The Madison County Record Apr. 21, 2015, 1:18pm

(Editor's note: The Illinois Supreme Court announced April 22 that it has set oral arguments in the Price v. Philip Morris case at 9:30 a.m. on May 19).

SPRINGFIELD- Asbestos lawyers caution that a pending decision of the Illinois Supreme Court on cigarettes could wreck the framework of asbestos litigation.

The Chicago firm of Cooney and Conway issued that warning in March, as friend of the Court in its review of a $10 billion judgment against Philip Morris.

The asbestos firm seeks to preserve the current Supreme Court standard holding a defendant liable if its conduct was a substantial factor in an injury.

Philip Morris proposes a standard requiring proof that an injury would not have occurred but for the conduct of a defendant.

Changing the standard would have “wide ranging implications for tort cases throughout the state, including asbestos cases,” Bruce Pfaff of Chicago wrote for Cooney and Conway.

“It is well settled that a ‘but for’ standard cannot serve as an adequate measure of factual causation in all cases,” he wrote.

“The substantial factor rule was developed primarily for cases, like those involving asbestos disease, in which application of the ‘but for’ rule would allow a defendant to escape responsibility because the conduct of one or more others would have been sufficient to produce the same result.

“Unlike traditional tort injuries, asbestos injuries are not perceptible at the time that the tortfeasor’s products and the plaintiff make physical contact.

“The long period between exposure to asbestos and the clinical ability to diagnose the disease creates difficulties in applying tort rules to asbestos cases.

“Moreover, the typical building trade asbestos plaintiff will have been exposed to billions of asbestos fibers during his career from numerous manufacturers, a factor that compounds this difficulty.

“There is no medical or scientific way to prove exactly which fiber caused the diseases process to begin.”

Pfaff also wrote that where multiple causes of harm exist, one or all might be found to be the cause in fact if the conduct satisfies the substantial factor test.

He wrote that more than 25 years ago, the Court established a test requiring a plaintiff to show frequent, regular and proximate exposure to toxic materials.

He wrote that the defendant in that case provided less than three percent of the asbestos at the factory where the plaintiff worked.

“The substantial factor test remains a viable method of proving causation where multiple sufficient causes exist for plaintiff’s harm,” Pfaff wrote.

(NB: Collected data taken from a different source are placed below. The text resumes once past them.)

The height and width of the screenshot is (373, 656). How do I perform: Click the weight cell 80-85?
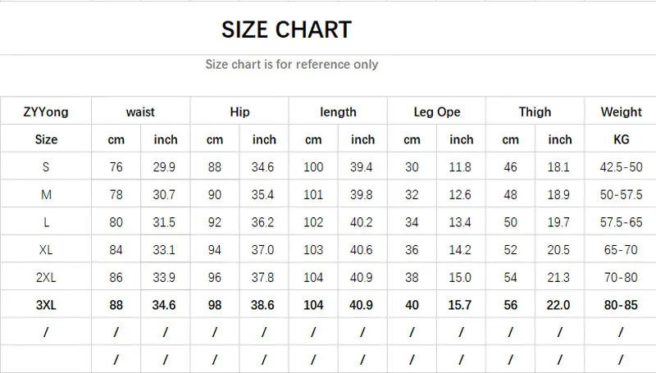pyautogui.click(x=621, y=305)
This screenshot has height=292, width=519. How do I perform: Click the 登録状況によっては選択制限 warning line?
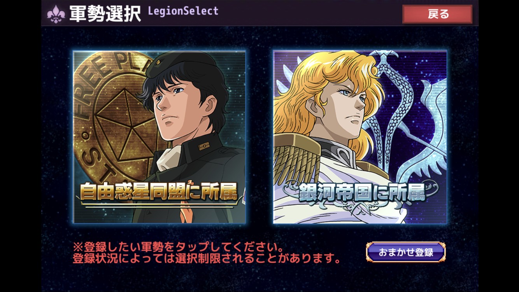tap(207, 258)
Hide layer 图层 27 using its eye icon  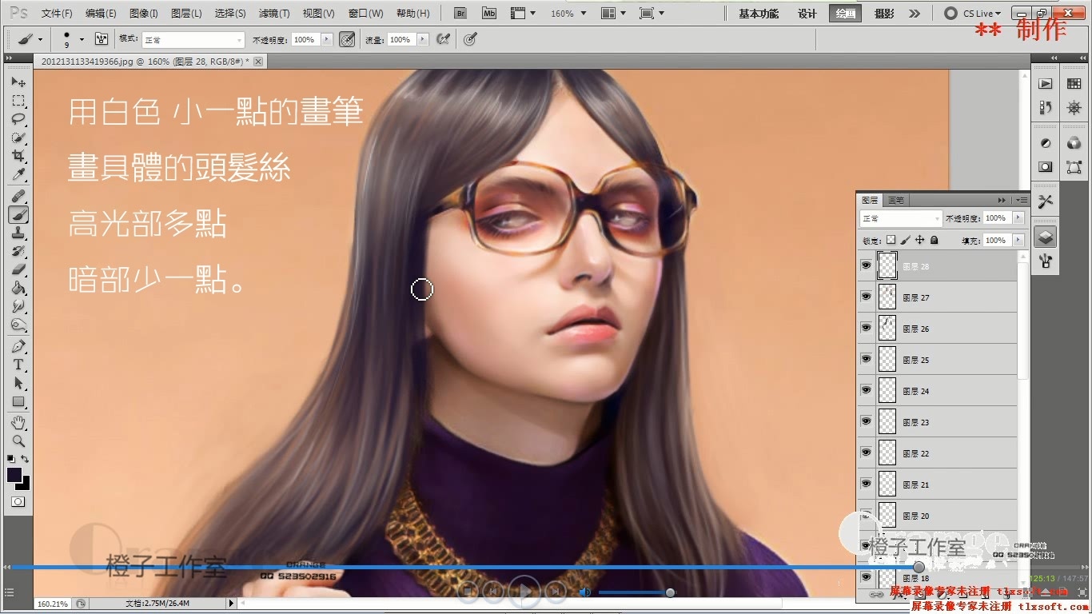click(866, 297)
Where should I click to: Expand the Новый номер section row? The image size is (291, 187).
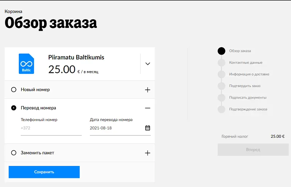[x=80, y=90]
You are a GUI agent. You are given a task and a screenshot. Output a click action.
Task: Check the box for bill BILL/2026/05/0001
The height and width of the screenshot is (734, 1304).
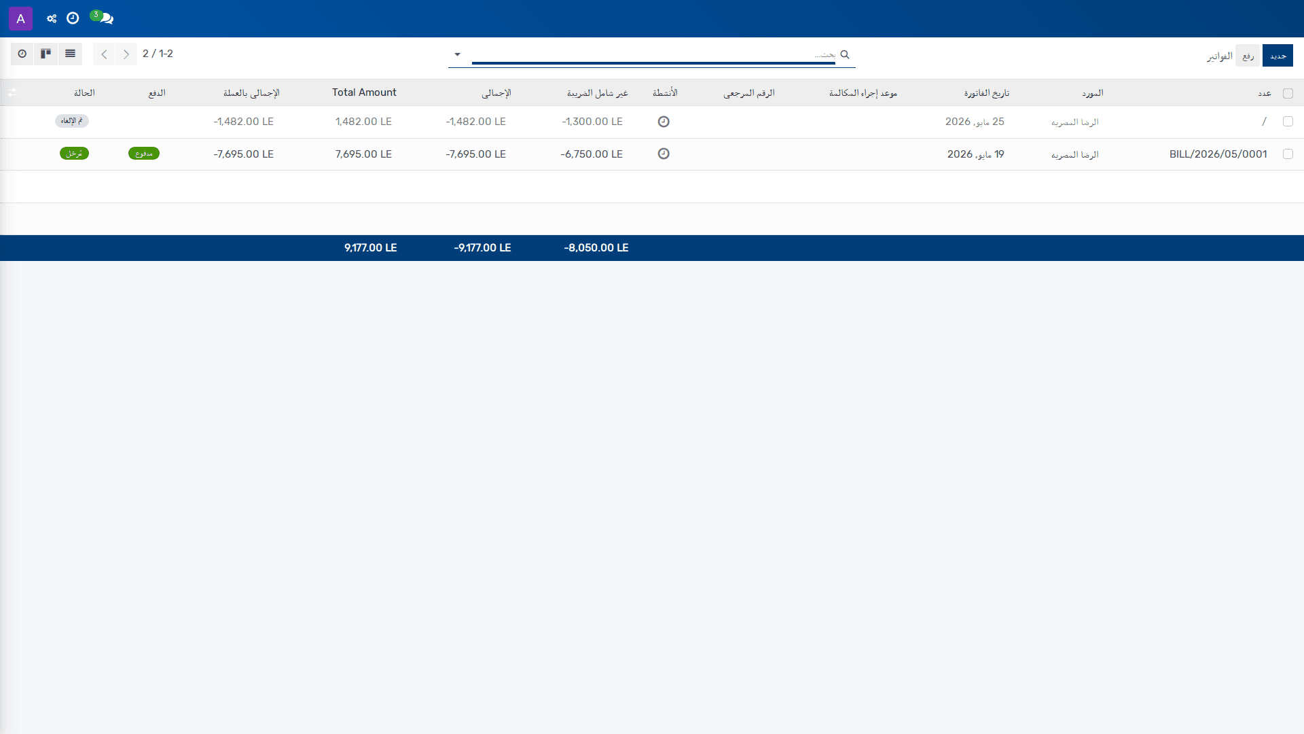coord(1288,154)
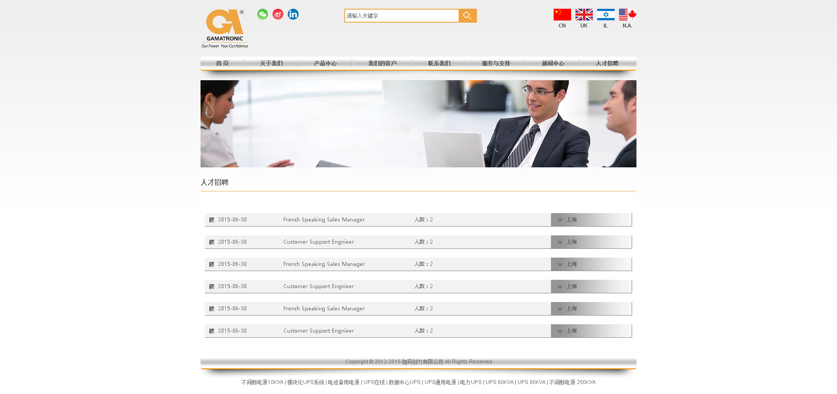Click the 模块化UPS系统 footer link
837x394 pixels.
point(306,382)
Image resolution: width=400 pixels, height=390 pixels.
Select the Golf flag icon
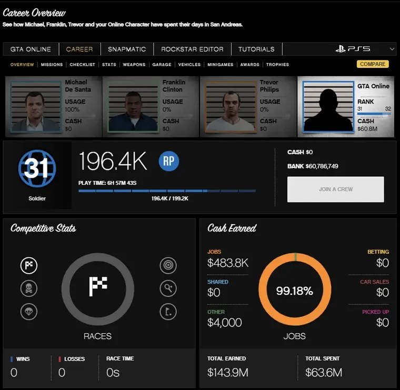point(168,312)
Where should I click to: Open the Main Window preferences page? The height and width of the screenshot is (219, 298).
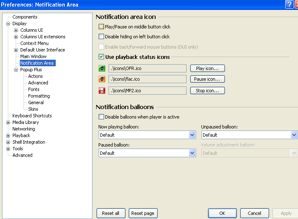33,56
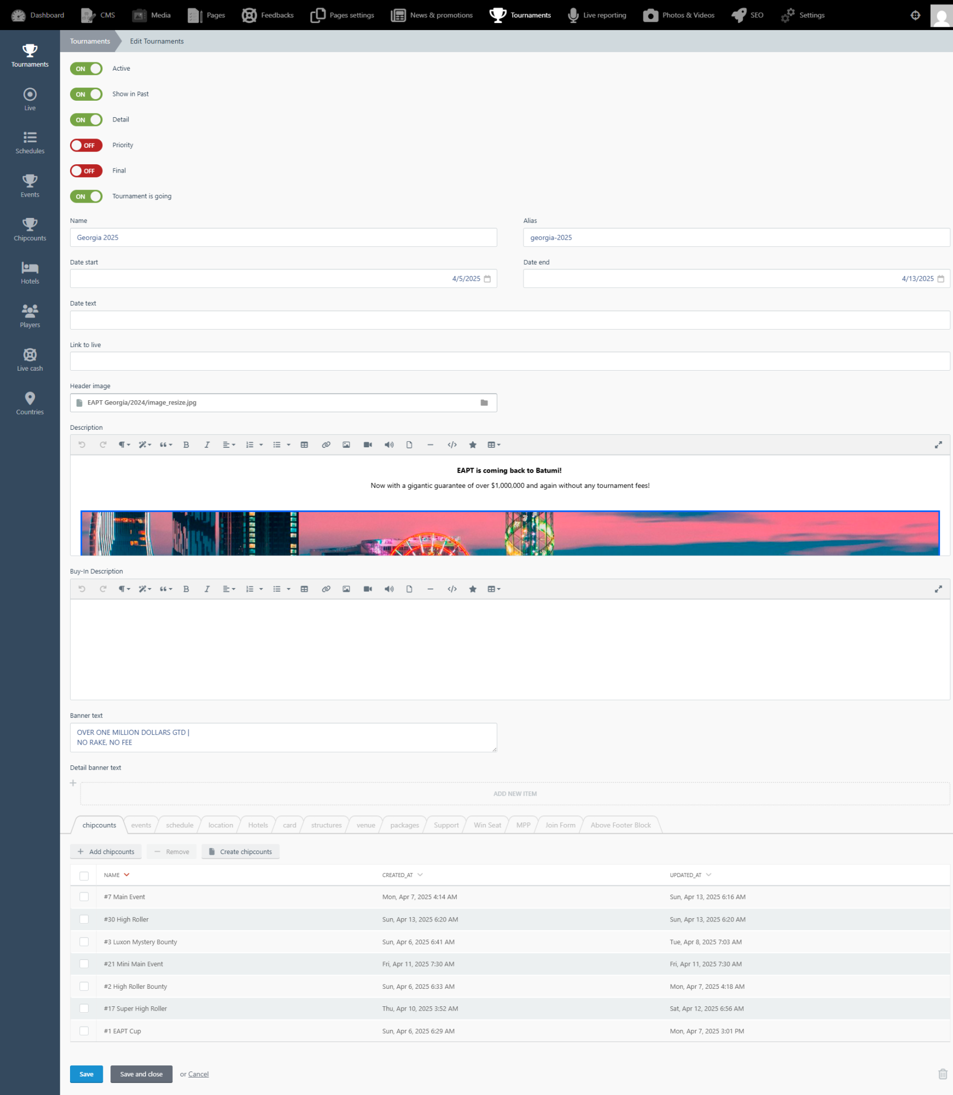Insert link in Description editor toolbar
953x1095 pixels.
326,445
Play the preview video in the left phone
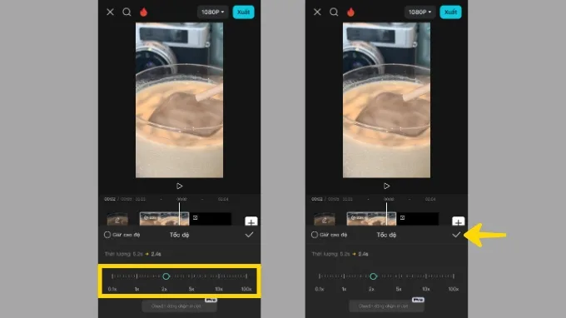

“This Court should reject any attempt to narrow or eliminate its application.”

The Philip Morris case started in Madison County in 2000, when Stephen Tillery of St. Louis filed a class action under Illinois consumer fraud law.

Former circuit judge Nicholas Byron entered judgment for the class after a bench trial in 2003.

He ruled that for 30 years, Philip Morris deceived millions of smokers into expecting health benefits from light and low tar cigarettes.

He awarded more than $7 billion in compensatory damages, and he awarded $3 billion in punitive damages to the state of Illinois.

The Supreme Court reversed Byron in 2005, finding that the Federal Trade Commission authorized light and low tar labels.

The Justices did not resolve challenges that Philip Morris raised against Byron’s rulings on class certification, causation, and damages.

Tillery revived the case, claiming he obtained new evidence showing the Federal Trade Commission did not authorize light and low tar labels.

Byron’s successor, Circuit Judge Dennis Ruth, ruled that the new evidence would not have changed the Supreme Court’s decision.

Fifth District appellate judges reinstated Byron’s judgment last year, ruling that the new evidence would have changed the Supreme Court’s decision.

Philip Morris now argues that regardless of any new evidence, the Supreme Court should reverse Byron on class certification, causation, and damages.